_PAGE EXCERPT_

----

But specifically Marx was working in one part of the shadow, amongst the young Hegelians who were rejecting many of the conclusions that have been reached by the great old man. The biggest conclusion Hegel had reached that Marx thought wrong became the most basic component of Marx’s philosophy.
Hegel was an idealist, and Marx was a materialist. Idealism here does not refer to a belief in lofty morals and ideals, but rather the philosophic position that what we encounter as existence is not actually a world of things, but a world of ideas. Everything comes down to ideas and the ideas we have about those ideas. The material world, if such a thing, even exists, is entirely secondary. For an idealist like Hegel, the mind and objects of the mind are the central subjects, not just a philosophy, but of existence itself. That what the thinking mind thinks is real life is really just a manifested projection of some ideas held by the thinking mind. But a branch of the young Hegelians started to turn this upside down. To say no, wait a minute. The material world is really primary and all of our ideas about it are secondary.
They come as sense impressions or reflections on those sense impressions. Even ideas themselves are the product of matter acting upon matter in the neurochemistry of the physical brain. It’s all physical, it’s all material substance. They believed in the centrality of the material world and Marx from a very young age was a confirmed materialist. And it became the great building block upon which he piled a bunch of other building blocks.
But though he was starting from the opposite conclusion about the very nature of reality, by his own forthright acknowledgements, Marx drew very useful structures and tools and vocabulary from Hegel, even if ultimately Marx thought Hegel had everything stood on its head. For example: we have dialectics. You have probably encountered dialectics at some point, even if you don’t know it. It’s an adversarial system of progressive reasoning that passes through three stages usually described as thesis, antithesis, and synthesis. It’s the formula I used just a minute ago to foreshadow where we were headed.
First, a thesis is presented. Then comes the antithesis, that would seem to negate that thesis, and then the tension is resolved by a conclusion: the synthesis, which is the transcended union of the apparent opposites, keeping the good, shaking loose the bad. It’s a dynamic form of construction, deconstruction, and reconstruction.

----

_RECORDS SHOWN_
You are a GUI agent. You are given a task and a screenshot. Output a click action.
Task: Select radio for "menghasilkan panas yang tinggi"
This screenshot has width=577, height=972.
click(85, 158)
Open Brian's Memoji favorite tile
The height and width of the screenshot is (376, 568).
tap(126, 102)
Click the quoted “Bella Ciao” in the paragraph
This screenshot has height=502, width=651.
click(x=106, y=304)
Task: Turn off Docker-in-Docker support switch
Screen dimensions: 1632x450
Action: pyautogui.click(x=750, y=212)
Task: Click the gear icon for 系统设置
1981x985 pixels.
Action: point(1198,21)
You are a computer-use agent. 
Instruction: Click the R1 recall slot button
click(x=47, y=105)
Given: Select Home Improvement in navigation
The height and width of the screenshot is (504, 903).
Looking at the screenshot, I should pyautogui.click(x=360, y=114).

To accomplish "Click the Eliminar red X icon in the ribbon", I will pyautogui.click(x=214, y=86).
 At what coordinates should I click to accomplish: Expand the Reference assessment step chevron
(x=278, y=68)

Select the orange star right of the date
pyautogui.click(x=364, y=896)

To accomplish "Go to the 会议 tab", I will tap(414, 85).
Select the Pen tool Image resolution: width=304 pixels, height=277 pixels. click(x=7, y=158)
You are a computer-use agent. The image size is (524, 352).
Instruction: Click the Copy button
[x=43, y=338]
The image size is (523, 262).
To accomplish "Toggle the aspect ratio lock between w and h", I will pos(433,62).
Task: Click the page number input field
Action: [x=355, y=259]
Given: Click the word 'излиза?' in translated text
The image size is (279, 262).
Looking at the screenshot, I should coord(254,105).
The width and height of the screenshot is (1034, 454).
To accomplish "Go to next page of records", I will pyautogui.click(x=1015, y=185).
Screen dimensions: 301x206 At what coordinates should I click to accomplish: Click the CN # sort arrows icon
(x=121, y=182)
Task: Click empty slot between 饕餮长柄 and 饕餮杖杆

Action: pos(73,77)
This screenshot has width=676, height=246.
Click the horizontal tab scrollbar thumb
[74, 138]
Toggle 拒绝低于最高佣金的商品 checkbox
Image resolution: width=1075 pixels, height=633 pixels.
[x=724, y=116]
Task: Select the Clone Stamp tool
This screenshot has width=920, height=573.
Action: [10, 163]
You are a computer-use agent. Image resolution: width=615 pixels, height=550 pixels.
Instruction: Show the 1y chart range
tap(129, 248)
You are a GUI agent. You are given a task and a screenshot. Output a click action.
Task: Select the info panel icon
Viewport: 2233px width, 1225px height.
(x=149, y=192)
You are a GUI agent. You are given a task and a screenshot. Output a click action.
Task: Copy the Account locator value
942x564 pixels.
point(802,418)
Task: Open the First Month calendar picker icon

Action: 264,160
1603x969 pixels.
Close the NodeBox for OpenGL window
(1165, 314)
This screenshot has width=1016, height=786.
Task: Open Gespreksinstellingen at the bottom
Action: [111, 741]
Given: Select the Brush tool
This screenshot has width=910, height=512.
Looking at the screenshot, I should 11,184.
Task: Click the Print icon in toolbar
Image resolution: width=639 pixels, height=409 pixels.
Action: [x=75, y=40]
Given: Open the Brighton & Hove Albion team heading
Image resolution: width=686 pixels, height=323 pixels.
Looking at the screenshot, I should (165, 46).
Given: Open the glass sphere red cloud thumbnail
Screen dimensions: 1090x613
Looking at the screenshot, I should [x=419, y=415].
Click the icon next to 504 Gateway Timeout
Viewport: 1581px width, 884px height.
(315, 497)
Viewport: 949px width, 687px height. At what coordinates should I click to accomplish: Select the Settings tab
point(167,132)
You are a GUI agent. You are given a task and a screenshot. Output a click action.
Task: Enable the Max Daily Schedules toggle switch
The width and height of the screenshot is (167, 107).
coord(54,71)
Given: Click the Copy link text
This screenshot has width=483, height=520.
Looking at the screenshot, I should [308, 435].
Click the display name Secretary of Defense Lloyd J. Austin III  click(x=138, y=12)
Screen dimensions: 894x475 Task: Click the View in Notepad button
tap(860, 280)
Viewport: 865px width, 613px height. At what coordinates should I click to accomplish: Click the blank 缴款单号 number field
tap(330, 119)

----

_GOALS_
a) Reproduce the stretch from "They come as" through "other building blocks." in the passage on Marx and Hegel, word for word.
b) Pick up the passage on Marx and Hegel after its last sentence and carry it on.
The rows aren't needed for anything here.

_ANSWERS IN ORDER_
a)
They come as sense impressions or reflections on those sense impressions. Even ideas themselves are the product of matter acting upon matter in the neurochemistry of the physical brain. It’s all physical, it’s all material substance. They believed in the centrality of the material world and Marx from a very young age was a confirmed materialist. And it became the great building block upon which he piled a bunch of other building blocks.

b)
Now, a few necessary caveats about this: this dialectical form of reasoning and investigation goes way back to the beginning of recorded history, and enjoyed wide use in both ancient and medieval philosophy. So dialectical reasoning is not some brand new thing that was invented by Hegel. The second, Hegel himself, nor Marx for that matter, really ever used the terms, thesis, antithesis, and synthesis, that’s just the way we conceive of it today. And then finally, we must say that Hegel did not think dialectics needed to be universally applied in rigidly dogmatic ways. And in fact, he derided those who wanted to rely on mechanical formulas to answer every problem.
But still, dialectical reasoning was imported from Hegel to Marx, and from Marx into Marxism. This re-innovation in dialectical reasoning was exciting to early 19th century German philosophers, because it seemed a necessary antidote to what had built up during the Renaissance and the enlightenment and the scientific revolution when philosophers started relying on different methods of investigation and experimentation. These new methods isolated and examined individual variables to understand all the different little bits that made things what they are. They collected, separated and analyzed. They arranged things into orders, classified them into complex schemes, and then took the component parts of the component parts and further isolated and documented those. Everything was put in a specimen jar and labeled. This was done, not just for things in the material world, but also for ideas and concepts. They divided them up, yes and no true and false, positive and negative, cause and effect. But they struggled, because sometimes a thing is not just one thing at a time.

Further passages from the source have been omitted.